_Text provided_.
Getting somewhere… The face didn’t scream ego though. So I honed some more:

I added some colour and made the text quite punky. At my housemate’s suggestion I swapped a single line grin for teeth. I liked this a lot. Enough that I passed it on to a friend with actual talent, to make it better (or to make something completely different. If she had a better idea, I was all ears).

Then I fiddled some more. Hey, it’s all practice right? Anyway, this logo looked very 90s punk, and the text isn’t the easiest to read; it’s a bit dark. So I made the colours a bit more pastel-y, and rounded the face off a bit, and had a fairly decent take three:

I was very pleased with this. Enough that I was willing to use it as placeholder while I wait for the competent person to do a better job. A couple of people told me the text was too hard to read though, and in fairness, it probably shouldn’t be so small relative to the face. So I played around one last time:


And this is where we are now. I would still change a few things; the text isn’t there yet, and the shading is amateurish. But I fixed the jagged edge on the right so it follows the grain, the text is bigger than the head, and it’s easy to read. For now, it will do. I’m still waiting for my competent friend to get back to me. I’m looking forward to seeing what she comes up with!

_Collected material_.

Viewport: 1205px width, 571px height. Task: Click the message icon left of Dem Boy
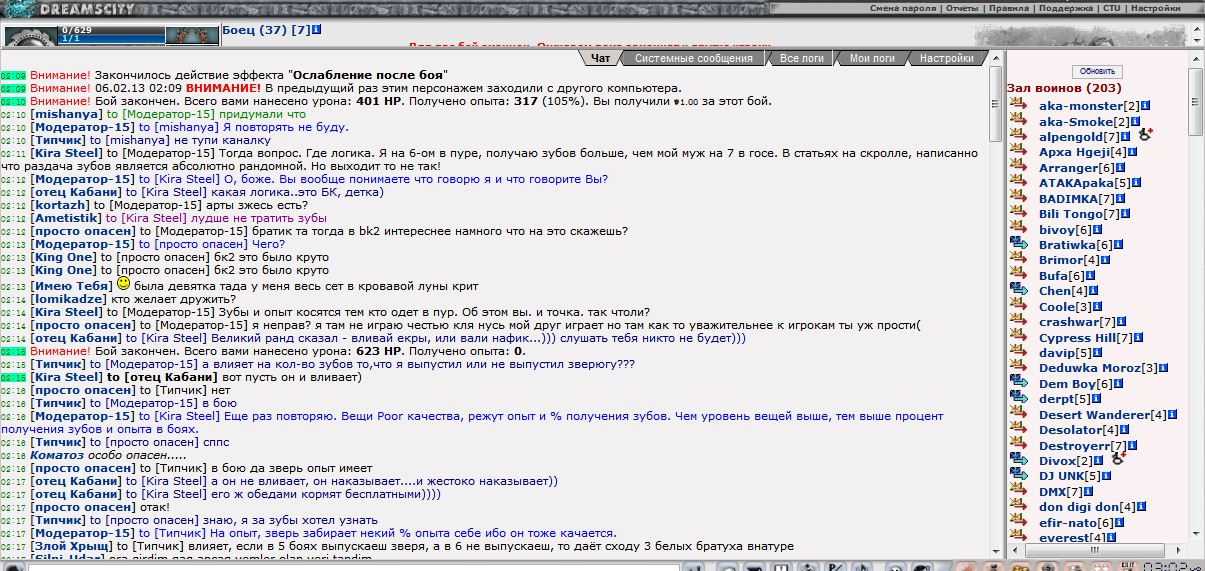[1019, 384]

_Instructions_.
A - Can you output everything in the logo-design text from "I added some" down to "was all ears).", copied word for word?
B - Could you go on with the text about designing the logo, picking up after its final sentence?

_Exercise answers_.
A -
I added some colour and made the text quite punky. At my housemate’s suggestion I swapped a single line grin for teeth. I liked this a lot. Enough that I passed it on to a friend with actual talent, to make it better (or to make something completely different. If she had a better idea, I was all ears).

B -
More Practice

So how else have I been practicing? Well, what better way to practice and boost my ego at the same time, than by doing some self-portraits! I started by really trying to get the key features of my face right. And failed.

It’s me. Ish. The eyes are way too big, the face a bit too long, and for some reason I am sans chin. But it was good practice. Next I tried tooning myself up a bit, emphasising key features. This is the result:

I like this guy. He’s my favorite of my attempts. In case it isn’t obvious, I have a bit of a goatee and gigantic eyebrows. You can probably also tell that I have put zero effort into the torsos on any of these as should be apparent by the floating left arm; seriously, where is that supposed to be attached? It’s in the car park while I’m buying all the hand sanitiser on the planet across the road! Torsos are for a different day. And don’t even talk to me about muscle structure.

Next up: A speed draw. Me in 10 minutes. That’s not a lot of time for my skill level, whatever Drawfee and whoever else on YouTube may think!


I am aware that I am getting whiter with each drawing. It’s a direct result of time spent in front of the PC, I assure you. For a 10 minute drawing, I was happy with this. I got the goatee, and the eyebrows, even bulged the nose so it’s closer to its hideous actual.

And finally, as a bit of fun, and a tribute to the days I used to read My Own Genie in the Dandy, me in roughly that art style in 5 minutes:

If I truly copied that style I would be a lot stumpier, and my hands giant! But it’s close.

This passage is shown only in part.